» **DOCUMENT SECTION**
------------------------------------------------------------------------

DEAR EMILY,
I had just started working when I met this guy. His father was a partner in the company. He was so handsome and tall that most of the women at work wanted to catch his eye.
But he was not flirty or aggressive. We became friends when we met at a party of a common friend, and he started asking me out for drinks.
On our fourth outing, he casually asked me to his bachelor’s condo and I accepted. I knew something was going to happen and I was okay with it. I was single and liked him enough.
It was all casual sex to me and nobody was promising anything at the end of it. But being a romantic at heart, I was soon falling in love with him. When I found myself pregnant, I took it as both good and bad. Good because I was having the child with someone I love. Bad because I knew he had no feelings for me.
I told him anyway. I knew he wouldn’t like it and he told me so. He said he’d pay for the abortion and, if I did not do it, I’d have to take care of the baby myself. He even said he’d refuse to recognize his paternity if I pressed the matter.
I went abroad to my sister who is an OB-Gyn and gave birth to a very beautiful baby boy. He was the spitting image of my casual lover. I didn’t care if my friends knew I had become a single mother. I started posting my son’s photos on Facebook a few weeks after his birth, and regularly after that.

------------------------------------------------------------------------

[Records from a data source]

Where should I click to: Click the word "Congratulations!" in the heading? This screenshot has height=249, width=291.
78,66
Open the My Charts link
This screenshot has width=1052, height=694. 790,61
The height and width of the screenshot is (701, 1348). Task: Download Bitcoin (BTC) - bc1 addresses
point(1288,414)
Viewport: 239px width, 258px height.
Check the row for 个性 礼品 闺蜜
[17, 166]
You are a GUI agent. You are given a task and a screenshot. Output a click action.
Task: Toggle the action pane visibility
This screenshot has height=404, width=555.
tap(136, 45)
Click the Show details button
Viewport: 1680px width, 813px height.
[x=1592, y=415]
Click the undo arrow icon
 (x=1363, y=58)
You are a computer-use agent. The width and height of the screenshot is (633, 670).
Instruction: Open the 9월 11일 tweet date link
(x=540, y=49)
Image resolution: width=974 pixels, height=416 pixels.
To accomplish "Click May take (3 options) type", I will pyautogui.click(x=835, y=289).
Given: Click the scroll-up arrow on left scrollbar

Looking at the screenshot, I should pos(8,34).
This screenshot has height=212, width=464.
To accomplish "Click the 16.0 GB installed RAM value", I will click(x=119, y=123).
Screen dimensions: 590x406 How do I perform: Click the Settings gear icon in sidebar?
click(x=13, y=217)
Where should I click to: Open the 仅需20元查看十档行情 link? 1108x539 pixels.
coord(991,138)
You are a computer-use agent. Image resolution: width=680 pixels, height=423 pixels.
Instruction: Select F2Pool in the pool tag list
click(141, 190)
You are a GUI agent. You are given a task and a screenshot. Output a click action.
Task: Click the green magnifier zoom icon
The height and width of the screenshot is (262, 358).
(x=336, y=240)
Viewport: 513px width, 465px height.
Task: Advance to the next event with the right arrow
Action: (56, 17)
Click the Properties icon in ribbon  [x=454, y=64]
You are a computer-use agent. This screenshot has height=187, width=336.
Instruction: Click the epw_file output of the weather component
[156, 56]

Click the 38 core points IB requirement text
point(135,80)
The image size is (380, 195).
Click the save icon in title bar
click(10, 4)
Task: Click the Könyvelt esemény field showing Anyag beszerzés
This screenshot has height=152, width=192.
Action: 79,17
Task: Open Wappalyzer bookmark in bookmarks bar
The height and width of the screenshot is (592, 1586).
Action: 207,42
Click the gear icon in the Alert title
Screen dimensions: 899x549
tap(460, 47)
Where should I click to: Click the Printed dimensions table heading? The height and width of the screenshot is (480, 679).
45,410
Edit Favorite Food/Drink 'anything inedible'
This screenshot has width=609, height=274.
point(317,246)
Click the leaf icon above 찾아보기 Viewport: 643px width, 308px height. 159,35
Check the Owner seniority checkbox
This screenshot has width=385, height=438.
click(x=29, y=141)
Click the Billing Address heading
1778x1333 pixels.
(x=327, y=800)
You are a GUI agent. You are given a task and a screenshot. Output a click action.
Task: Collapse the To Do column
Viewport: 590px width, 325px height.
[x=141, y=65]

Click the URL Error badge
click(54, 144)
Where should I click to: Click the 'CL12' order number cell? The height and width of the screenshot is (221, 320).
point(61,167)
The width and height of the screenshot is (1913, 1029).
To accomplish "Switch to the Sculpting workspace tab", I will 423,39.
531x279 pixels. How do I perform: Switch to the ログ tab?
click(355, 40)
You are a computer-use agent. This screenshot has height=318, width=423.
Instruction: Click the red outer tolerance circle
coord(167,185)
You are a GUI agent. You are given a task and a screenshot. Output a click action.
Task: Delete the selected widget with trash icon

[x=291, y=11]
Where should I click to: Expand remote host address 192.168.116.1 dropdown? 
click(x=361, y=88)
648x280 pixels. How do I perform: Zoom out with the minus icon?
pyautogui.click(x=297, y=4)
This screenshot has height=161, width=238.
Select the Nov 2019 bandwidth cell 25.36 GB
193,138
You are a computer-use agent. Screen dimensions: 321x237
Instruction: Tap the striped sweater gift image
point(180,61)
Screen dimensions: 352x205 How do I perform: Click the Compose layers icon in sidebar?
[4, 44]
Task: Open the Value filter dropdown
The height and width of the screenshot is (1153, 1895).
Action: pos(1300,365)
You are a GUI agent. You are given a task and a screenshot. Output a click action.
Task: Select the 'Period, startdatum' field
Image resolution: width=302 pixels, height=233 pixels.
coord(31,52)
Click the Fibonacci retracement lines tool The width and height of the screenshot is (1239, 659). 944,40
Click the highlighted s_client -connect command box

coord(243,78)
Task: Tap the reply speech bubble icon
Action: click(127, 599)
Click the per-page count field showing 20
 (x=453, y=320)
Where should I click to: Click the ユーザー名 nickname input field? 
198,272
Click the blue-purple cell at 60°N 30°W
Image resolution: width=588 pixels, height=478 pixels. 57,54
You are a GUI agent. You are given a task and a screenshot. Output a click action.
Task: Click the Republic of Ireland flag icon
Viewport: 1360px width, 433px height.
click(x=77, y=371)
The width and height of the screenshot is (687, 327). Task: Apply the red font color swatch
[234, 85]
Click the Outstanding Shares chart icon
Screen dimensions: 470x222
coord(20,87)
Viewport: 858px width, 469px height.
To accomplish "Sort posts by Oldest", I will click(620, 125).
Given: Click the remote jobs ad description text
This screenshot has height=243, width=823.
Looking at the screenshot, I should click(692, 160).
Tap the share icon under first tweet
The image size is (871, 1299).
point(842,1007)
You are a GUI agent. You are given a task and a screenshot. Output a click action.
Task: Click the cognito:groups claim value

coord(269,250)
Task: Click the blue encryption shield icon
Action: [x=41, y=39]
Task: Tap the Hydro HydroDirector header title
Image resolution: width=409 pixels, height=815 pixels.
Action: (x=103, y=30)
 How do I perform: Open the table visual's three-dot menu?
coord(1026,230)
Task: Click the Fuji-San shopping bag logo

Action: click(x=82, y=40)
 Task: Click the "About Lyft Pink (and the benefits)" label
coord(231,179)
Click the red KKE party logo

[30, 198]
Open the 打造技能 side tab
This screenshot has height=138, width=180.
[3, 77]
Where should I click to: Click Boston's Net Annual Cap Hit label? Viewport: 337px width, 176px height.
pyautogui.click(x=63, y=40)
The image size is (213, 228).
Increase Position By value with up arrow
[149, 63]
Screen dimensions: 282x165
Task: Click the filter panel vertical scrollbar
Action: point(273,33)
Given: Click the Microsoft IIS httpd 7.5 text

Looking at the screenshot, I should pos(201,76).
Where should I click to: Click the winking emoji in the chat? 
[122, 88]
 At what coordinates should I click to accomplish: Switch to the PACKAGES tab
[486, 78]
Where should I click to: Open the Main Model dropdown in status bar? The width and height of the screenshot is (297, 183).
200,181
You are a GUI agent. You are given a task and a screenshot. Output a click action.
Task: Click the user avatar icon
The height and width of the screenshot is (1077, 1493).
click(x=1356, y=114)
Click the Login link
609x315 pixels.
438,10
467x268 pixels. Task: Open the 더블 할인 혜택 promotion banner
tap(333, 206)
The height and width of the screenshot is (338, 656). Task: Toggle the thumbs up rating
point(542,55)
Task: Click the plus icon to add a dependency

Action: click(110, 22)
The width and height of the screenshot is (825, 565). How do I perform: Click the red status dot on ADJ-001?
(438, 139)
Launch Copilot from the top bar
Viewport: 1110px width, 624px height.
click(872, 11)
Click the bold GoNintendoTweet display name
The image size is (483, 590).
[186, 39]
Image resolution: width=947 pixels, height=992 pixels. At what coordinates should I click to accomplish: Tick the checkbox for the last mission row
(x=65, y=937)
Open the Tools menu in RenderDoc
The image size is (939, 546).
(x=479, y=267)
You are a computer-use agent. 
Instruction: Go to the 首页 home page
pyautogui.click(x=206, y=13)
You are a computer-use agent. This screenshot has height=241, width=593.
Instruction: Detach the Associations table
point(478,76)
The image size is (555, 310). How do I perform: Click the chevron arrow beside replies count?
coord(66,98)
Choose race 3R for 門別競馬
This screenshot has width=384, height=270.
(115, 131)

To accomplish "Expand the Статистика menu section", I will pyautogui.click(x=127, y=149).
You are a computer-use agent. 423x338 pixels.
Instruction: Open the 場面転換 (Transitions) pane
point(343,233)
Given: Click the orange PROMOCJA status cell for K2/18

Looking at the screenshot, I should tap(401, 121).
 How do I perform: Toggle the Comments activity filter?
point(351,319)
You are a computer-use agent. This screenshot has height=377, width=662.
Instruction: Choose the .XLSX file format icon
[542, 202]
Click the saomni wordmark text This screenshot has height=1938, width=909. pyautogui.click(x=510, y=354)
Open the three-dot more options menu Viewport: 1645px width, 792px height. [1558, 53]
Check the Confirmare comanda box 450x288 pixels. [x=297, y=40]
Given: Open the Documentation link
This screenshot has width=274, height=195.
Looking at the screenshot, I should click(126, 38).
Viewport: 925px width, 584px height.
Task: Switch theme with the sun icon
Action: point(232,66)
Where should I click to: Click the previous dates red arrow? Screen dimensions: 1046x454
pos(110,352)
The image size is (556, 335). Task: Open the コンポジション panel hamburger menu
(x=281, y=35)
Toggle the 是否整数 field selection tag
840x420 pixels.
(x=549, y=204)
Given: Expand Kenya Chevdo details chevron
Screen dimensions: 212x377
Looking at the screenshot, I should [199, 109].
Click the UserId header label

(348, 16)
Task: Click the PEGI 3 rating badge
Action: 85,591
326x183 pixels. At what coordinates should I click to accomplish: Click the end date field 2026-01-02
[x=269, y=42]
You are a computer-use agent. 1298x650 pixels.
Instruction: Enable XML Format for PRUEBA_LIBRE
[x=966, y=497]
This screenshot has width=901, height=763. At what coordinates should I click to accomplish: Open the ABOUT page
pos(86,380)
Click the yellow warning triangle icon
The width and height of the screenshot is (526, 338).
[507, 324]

------------------------------------------------------------------------

» **EXERCISES**
[a] Duplicate the part of the letter to Emily starting at "I told him anyway." and ending at "pressed the matter.".
[b] Answer these questions about the letter to Emily.
(i) What position did the man's father hold in the company?
(ii) On which outing did the man invite the writer to his bachelor's condo?
(iii) What is the profession of the sister the writer went to abroad?
[c] Carry the letter to Emily forward from its last sentence.
The listing has no role in this work.

» **RESPONSES FOR EACH TASK**
[a]
I told him anyway. I knew he wouldn’t like it and he told me so. He said he’d pay for the abortion and, if I did not do it, I’d have to take care of the baby myself. He even said he’d refuse to recognize his paternity if I pressed the matter.

[b]
(i) He was a partner in the company.
(ii) On their fourth outing.
(iii) She is an OB-Gyn.

[c]
He is now starting to walk and is really cute. Soon, I heard rumors from my friends in Manila that my casual lover’s parents and siblings had all seen the baby’s photos and are regularly following his growth. They are so enamored by him that they want him to be part of their family. They’re pressuring their son to ask me to marry him, or have a say in the baby’s upbringing.
I cannot deny them their grandchild—but to have a say in his life? After their son wanted him aborted, and threatened not to recognize him as his son? Probably not. I just want to know if he and his family have any rights to my child.
MARI
No, they don’t. You have the law on your side on this very contentious matter. The father cannot just automatically claim paternity for him. Clearly he can go through science by having DNA tests, but he must show more convincing proof to validate his assertions.
Did he send you love letters, give you gifts perhaps, to affirm his connection to you? Intimate photos perhaps? Anything to show that you were an item prior to this child’s birth.
Your casual lover should not have been abrupt with you or even pompous when you told him of your condition. He may not have felt much affection for you, yet you got into your state of single motherhood through him. You were two consenting, conniving adults, and he should have shown more empathy, if not commitment, at the very least.
Unless and until you feel you have comfortably reached the upper hand in this evolving drama and believe in your gut that he has changed and truly wants a connection with his child, maintain your dignity and go on with the life you are pursuing.
You didn’t need him then, so there’s no hurry to welcome him into your lives now. Let him prove he can be a father in name and in deed.
Don’t you just relish the freedom you have? As a line of a song goes, “Freedom’s just another word for nothin’ left to lose.”